With Hans, Peter, and Olive, Helen takes a harrowing ride in the back of a pickup truck to Barcelona, where the signs of violence are everywhere: barricades rise in the streets, blood stains the backseat of a car that Helen rides in, and a list of the dead repeatedly interrupts the prose of the novel. In war-mobilized Barcelona, some characters from the train reappear, while some, like poor Peapack, are never seen again. Helen, meanwhile, has become politically radicalized and dedicated to the Republican cause. It is part of the subdued drama of Savage Coast that Helen herself doesn’t realize she has changed until late in the novel, which shows her abandoning the self-consciousness of her former life for the assurance of political action. In the final scene, she and Hans join other participants in the People’s Olympiad to march in a parade alongside Spanish Republicans. Helen knows she will be evacuated to the United States in a matter of days; Hans will stay and fight. He disappears into the crowd, his face becoming the faces of many: “The long sea of faces was all one face, repeated always over the entire square and into the fingers of streets stretching away from it, one face always, set in vigor and effort.” Helen is left with the knowledge that she has become a fully formed, radical woman: “Life within life, the watery circle, the secret progress of a complete being in five days, childhood, love, and choice.” The accent here appropriately falls on the word “choice,” for that is what Helen has finally won: the choice to speak, the choice to love and have sex with whomever she likes, the choice to fight for a cause that spreads beyond Spain, beyond Europe. If there is a love story here, it isn’t between Helen and Hans; it’s between Helen and the woman she becomes in Spain.


Savage Coast is not a perfect book. Nor is it a finished book. (One chapter is unfinished, and there is no way of knowing whether Rukeyser felt the rest of the novel was done.) And it is not a conventional book about the Spanish Civil War, which Rukeyser knows.

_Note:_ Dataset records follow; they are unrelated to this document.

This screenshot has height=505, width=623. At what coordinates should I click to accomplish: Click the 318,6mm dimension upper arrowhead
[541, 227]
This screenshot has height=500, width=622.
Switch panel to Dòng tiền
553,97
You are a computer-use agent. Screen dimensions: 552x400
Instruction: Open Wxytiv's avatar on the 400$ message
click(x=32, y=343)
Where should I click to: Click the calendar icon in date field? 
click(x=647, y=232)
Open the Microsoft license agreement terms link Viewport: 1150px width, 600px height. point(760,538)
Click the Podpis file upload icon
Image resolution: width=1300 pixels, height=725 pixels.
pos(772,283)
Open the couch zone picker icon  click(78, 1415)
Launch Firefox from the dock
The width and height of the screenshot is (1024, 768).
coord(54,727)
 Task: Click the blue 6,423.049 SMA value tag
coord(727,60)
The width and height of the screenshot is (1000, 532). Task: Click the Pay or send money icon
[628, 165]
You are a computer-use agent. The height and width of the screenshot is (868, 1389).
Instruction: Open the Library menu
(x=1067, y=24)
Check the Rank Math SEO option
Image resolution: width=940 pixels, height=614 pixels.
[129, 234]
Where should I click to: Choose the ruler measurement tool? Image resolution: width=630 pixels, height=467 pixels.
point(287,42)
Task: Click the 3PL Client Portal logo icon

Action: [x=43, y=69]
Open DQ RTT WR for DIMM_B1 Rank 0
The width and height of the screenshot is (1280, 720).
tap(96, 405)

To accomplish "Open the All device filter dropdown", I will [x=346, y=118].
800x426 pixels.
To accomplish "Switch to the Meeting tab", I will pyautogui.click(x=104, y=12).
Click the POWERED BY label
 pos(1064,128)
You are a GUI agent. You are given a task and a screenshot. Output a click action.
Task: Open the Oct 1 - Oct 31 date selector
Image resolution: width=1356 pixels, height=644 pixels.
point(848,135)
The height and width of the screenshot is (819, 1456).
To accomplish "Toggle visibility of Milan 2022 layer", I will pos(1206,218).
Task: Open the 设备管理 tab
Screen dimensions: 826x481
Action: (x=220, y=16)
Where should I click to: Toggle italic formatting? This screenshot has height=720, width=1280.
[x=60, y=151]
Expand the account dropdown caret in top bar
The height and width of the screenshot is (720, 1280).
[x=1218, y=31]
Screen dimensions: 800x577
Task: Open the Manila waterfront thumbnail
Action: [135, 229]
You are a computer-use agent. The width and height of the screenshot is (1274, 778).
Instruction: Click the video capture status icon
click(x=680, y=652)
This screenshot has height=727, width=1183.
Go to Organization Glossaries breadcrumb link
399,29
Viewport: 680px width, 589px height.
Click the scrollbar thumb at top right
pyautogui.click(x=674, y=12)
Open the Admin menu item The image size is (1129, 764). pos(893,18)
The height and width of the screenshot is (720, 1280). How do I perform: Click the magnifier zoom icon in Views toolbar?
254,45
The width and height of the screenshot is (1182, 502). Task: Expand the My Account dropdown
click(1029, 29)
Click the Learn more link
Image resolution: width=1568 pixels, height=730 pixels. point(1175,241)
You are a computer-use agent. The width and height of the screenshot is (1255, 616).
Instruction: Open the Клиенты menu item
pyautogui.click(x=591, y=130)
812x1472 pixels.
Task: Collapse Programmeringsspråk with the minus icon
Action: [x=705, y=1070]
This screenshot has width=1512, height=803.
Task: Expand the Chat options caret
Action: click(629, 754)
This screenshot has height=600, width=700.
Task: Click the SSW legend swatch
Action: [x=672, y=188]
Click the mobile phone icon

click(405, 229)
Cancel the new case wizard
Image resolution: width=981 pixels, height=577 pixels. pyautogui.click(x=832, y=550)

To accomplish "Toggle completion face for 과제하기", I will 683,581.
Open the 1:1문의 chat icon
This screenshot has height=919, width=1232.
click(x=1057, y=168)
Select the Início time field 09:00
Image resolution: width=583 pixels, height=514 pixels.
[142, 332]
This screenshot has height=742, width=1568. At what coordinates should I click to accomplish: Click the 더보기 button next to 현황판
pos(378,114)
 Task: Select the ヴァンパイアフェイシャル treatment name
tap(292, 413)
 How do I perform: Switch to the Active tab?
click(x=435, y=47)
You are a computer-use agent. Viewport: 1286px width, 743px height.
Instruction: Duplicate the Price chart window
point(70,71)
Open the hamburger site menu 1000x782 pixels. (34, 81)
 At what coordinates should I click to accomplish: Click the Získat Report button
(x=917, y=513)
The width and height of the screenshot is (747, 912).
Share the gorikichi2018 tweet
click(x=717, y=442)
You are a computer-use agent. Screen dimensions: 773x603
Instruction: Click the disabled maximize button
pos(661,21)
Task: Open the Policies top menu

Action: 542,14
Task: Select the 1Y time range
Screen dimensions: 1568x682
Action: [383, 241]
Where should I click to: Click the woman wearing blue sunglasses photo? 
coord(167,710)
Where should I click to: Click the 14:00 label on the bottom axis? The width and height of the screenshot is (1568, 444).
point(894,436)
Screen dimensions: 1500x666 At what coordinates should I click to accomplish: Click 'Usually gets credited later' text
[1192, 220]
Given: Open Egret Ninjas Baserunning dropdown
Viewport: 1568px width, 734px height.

In the very first line of the novel, she declares: “Everybody knows how that war ended.” She is announcing that hers will be a book about how the war began, how it demanded a new style of novel, and how it shaped one young woman’s life. Helen is not Rukeyser, of course; we can only speculate what Helen went on to accomplish in her lifetime after she returned from Spain. Rukeyser, meanwhile, went on to publish dozens of books—including poetry, memoir, biography, criticism, and even children’s books—and remained a feminist and political activist for the rest of her life.